Desde 1992, a área demarcada por Collor é o símbolo da tensão não resolvida entre o pacto constitucional democrático e as forças armadas brasileiras, com especial destaque para o exército. Por isso mesmo, a visita de Lula a Roraima, no último sábado (21), tem um duplo significado de extrema importância: por um lado, de modo explícito, o presidente da república leva o Estado brasileiro à tentativa de estabelecer, desde o início de seu terceiro mandato, uma nova relação com os povos indígenas do país; por outro lado, nas entrelinhas, Lula manda um consistente sinal aos militares de que "o governo mudou" e, portanto, não há mais espaço para questionamentos sobre a integridade da TIY.
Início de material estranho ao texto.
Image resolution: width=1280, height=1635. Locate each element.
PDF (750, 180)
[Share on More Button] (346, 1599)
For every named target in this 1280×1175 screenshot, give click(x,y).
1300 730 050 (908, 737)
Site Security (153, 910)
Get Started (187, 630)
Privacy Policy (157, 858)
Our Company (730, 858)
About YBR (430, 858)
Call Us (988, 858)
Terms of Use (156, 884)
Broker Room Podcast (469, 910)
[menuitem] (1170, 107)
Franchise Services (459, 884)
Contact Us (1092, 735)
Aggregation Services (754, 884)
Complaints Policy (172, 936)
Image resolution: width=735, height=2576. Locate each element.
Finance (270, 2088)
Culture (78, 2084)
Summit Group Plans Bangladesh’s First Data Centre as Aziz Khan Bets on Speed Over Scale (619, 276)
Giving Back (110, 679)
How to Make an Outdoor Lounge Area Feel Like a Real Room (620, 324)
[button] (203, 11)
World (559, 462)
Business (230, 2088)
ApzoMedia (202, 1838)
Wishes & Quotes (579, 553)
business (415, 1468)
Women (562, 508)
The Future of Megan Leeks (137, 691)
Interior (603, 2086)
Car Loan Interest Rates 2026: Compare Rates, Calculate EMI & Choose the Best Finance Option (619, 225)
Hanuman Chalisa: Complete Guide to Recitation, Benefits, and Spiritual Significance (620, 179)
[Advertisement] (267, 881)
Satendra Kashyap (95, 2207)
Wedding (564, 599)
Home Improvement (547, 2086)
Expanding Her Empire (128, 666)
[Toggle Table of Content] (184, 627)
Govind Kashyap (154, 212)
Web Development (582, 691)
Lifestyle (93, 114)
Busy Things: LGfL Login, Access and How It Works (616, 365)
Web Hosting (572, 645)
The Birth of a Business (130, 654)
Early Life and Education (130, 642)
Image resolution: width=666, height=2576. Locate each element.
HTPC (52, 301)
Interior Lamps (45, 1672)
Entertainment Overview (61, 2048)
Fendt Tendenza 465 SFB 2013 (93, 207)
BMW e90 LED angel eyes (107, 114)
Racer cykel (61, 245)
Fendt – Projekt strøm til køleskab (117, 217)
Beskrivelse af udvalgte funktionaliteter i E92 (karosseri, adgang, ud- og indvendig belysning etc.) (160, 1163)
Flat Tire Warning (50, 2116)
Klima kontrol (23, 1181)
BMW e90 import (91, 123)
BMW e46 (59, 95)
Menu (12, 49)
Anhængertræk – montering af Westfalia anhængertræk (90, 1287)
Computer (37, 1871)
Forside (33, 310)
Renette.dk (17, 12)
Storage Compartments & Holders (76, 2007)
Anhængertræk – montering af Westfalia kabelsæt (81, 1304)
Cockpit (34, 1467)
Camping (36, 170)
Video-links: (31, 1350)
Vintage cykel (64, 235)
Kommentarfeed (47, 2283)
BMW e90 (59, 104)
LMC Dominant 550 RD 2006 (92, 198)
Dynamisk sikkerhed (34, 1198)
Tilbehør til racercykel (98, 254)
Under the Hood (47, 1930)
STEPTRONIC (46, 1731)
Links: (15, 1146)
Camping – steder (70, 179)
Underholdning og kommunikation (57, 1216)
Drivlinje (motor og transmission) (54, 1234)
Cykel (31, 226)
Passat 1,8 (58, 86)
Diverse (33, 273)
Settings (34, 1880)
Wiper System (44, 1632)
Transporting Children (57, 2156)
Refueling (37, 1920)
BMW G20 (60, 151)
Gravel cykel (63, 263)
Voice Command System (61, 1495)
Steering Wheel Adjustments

Os povos indígenas brasileiros têm uma longa história de contato com agentes militares desde os primórdios do Brasil colônia até nossos dias. Esperamos que a comoção causada pela situação dos Yanomami possa servir para pôr um fim aos séculos de abuso, violência e descaso com que frequentemente foram tratados por quem deveria protegê-los, e que os coturnos certos sejam imediatamente responsabilizados.